#Integrating Existing Databases

14 messages · Page 1 of 1 (latest)

honest willow
#

I have a project with several existing databases (let’s say about 100).

My UI in Django will need to be able to query every database. Each user will probably only access 2-3 databases at a time while they’re logged in. Is it better to connect/disconnect at each query or does it make more sense to somehow cache the connections that are being used?

Lastly (and I’m guessing the answer is no), does Django have any built in settings or configuration to help with this situation? Thanks!

prime timber
#

are these databases supposed to be the db for the Django app, or just some generic datastore that you are talking to using non-django tooling?

#
honest willow
#

They’re generic data stores. They will need up be read from and updated, but the Django ORM will not be managing any of them

#

Clarification: when I say “updated” I mean the Django app will insert data and modify records, not have anything to do with the structure of the databases

boreal merlin
#

Do they all have different data structures or are they all the same?

prime timber
#

okay. I have no experience setting up dynamic database connections in a django backend, I would assume there are libraries to help with this. the tricky part would be maintaining managed open connections to reuse across incoming requests over some time. Django has this solved internally, I don't think it's made to be reused for arbitrary connections to non-django databases though.

#

what database engine are you targetting, all e.g.

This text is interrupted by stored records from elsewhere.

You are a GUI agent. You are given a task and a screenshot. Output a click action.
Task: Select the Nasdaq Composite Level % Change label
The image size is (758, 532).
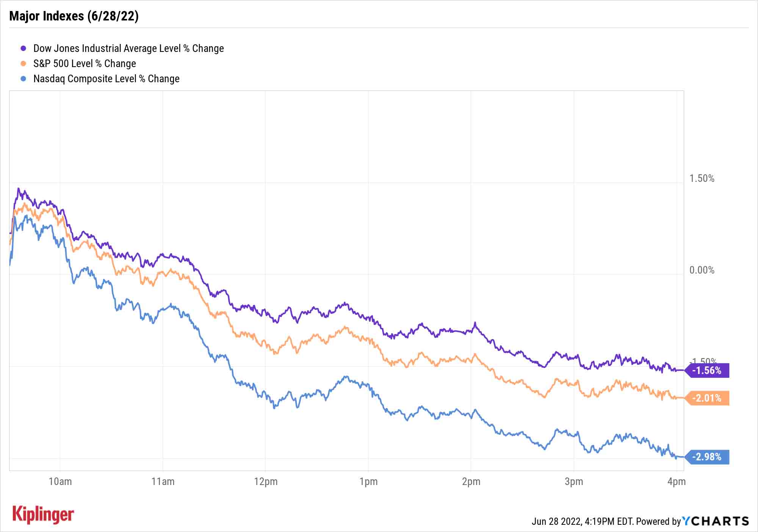[x=106, y=79]
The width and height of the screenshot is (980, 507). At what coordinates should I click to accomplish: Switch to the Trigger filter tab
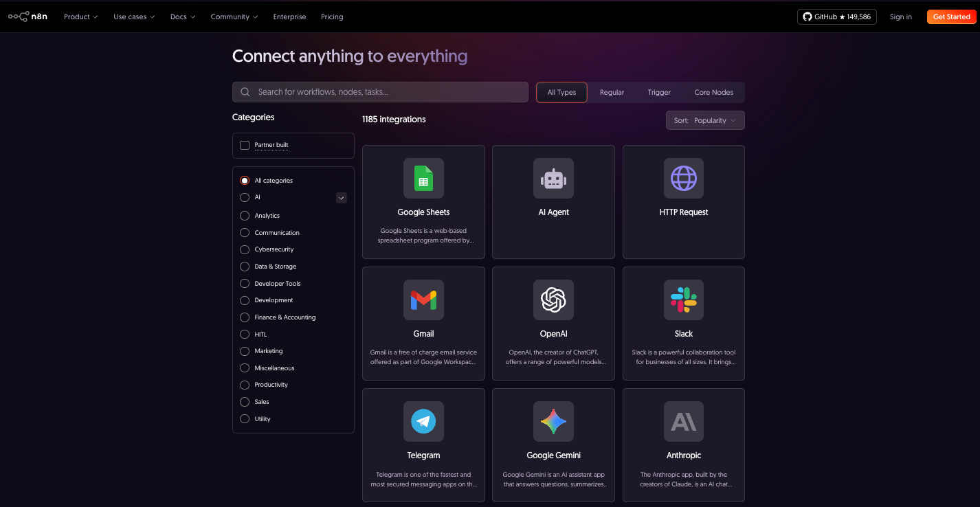pos(658,92)
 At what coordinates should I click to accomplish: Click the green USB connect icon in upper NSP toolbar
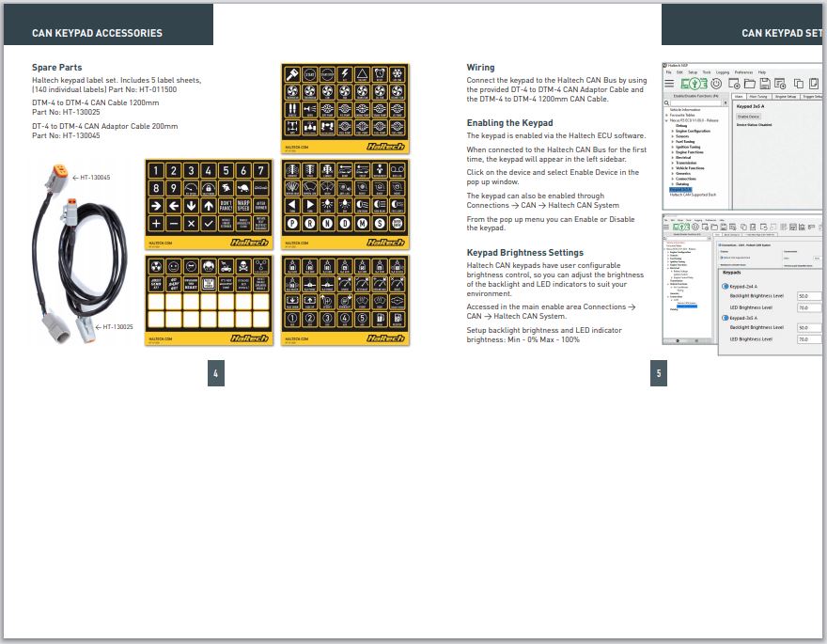pyautogui.click(x=694, y=84)
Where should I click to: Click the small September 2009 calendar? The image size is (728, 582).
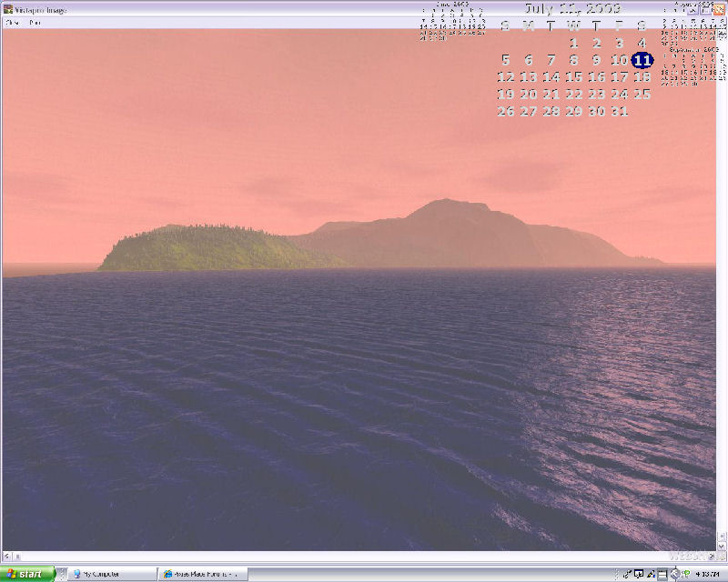pos(693,64)
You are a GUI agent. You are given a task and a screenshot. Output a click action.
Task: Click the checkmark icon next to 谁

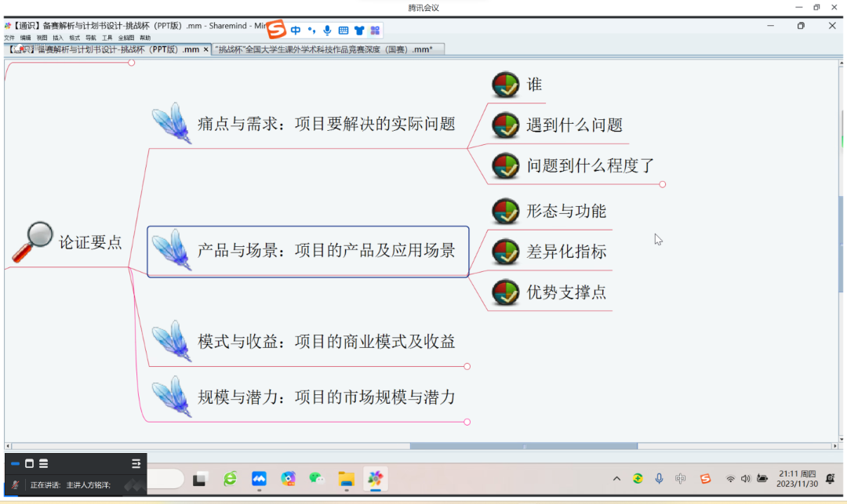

Postgres or Mysql, or is it mixed?

prime timber
#

from what I understand, Django uses connection pooling per process, but not across processes. depending on how you run it, e.g. a gunicorn with 4 worker processes, each process will maintain its list of open connections to reuse as requests come in and are handled by a newly spawned thread that shares that parent process connection pool.

I assume most db libraries like psycopg will have some sort of pooling API you can use for that.

#

by default the whole reuse seems disabled, as CONN_MAX_AGE=0 will just close any connection at the end of every request, it must be set to a positive number (seconds)

honest willow
#

It is mixed, SQL Server and Postgres. There are about 5 different schemas that hold similar data. My plan to deal with that is to have a shared interface with methods like “read_all_locations” that can change depending on the source. I will abstract away all of the differences in the databases before Django needs to deal with it.

If there’s not a ton of overhead in re-opening a database connection within every view, I might just try that as a first cut and see if there are any issues.

honest willow
prime timber
#

yea I would start with just connecting once per request and see how it goes. it's an interesting problem you have which I hadn't have to deal with yet, keep us posted 🙂